Está ahí, no se acaba nunca del todo, hay que hundirse en él.
Tal vez sea eso, tal vez
sea la evolución de lo que hacen los actores en las dos películas de Donzelli,
particularmente aquello que entre ella y Elkaïm en La Reine des pommes empezaba
como un juego (con él interpretando a todos los ligues que ella se echa para
olvidar al novio que la ha dejado, que naturalmente también interpreta él), y
que aquí se convierte en un asunto mayor, o lo que hace con Beatrice de Staël
que en aquella era una tía con un ojo raro (delirante) y en esta es una pediatra
de extraña dicción, pero de una similar unión entre lo escrito y lo material,
entre lo que reconforta y lo que hace reír. El cine de Donzelli es ella, ella
nos lo representa, por poco que aparezca.

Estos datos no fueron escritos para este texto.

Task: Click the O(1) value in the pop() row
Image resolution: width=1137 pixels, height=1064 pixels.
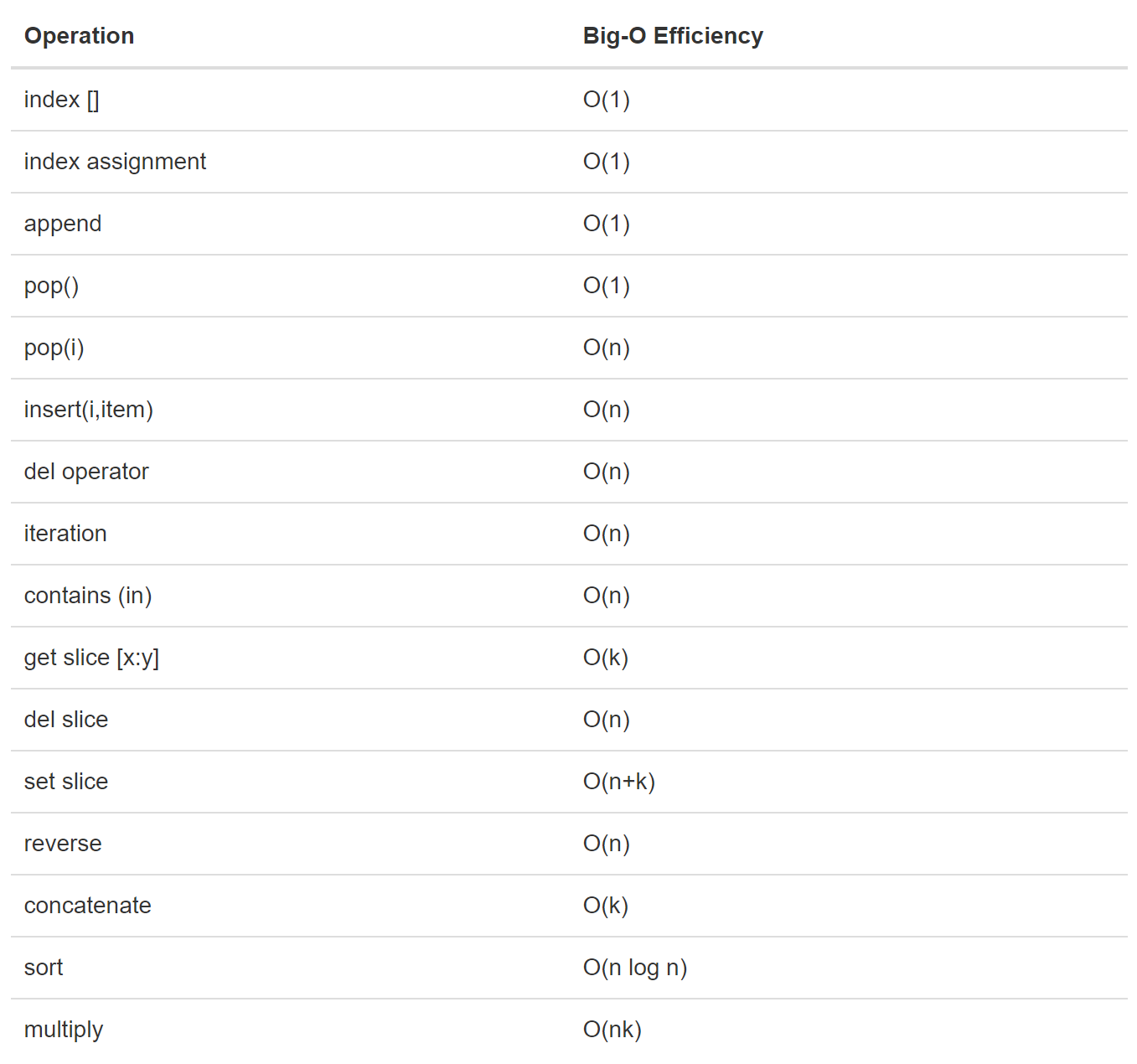Action: pos(606,286)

O tal vez sea lo que vemos
y lo que no, o contemplar a un bebé que sufre sin necesidad de primeros planos,
ya está allí, o que la ruptura no necesite ser puesta en escena, pues también
estaba allí. Sea como fuere, coincido con Arnaud Hallet. Algo muy especial
tiene que haber para que que, al aparecer una Nintendo DS en el plano,
lloremos.
Epílogo: la batalla del
detergente
Por mucho que el cine sea
el séptimo arte, el detergente ha podido con él. El detergente es aquello que
usan ciertos cineastas para que su película funcione como un anuncio de
detergente. Es creerse que un espectador puede ser sometido mostrando un
gráfico, un detalle de síntesis, con una voz que explica tal causa y tal
efecto. Es casi mágico. Antiguamente, en las películas de detectives se decía
que, si era buena, el espectador podía descubrir el misterio tan pronto como el
detective en cuestión. Al menos eso me decían cuando era pequeño. Llegaron los
anuncios de detergentes, y llegaron las series de televisión, ese universo que
para muchos «es la salvaguarda del mejor cine americano». Llegaron los
detectives que nos explicaban lo que pasaba, las animaciones que nos hacían
tragar cualquier cosa. Llegó CSI, llegó House, y murió hasta el fantasma de
Sherlock Holmes. Es muy triste que una película le diga a su espectador que el
algodón no engaña, y mientras le enseñe una mancha. Son tristes, las risas de
los espectadores de Wu Xia.
Es triste, en definitiva,
que la guarnición se haya comido al solomillo.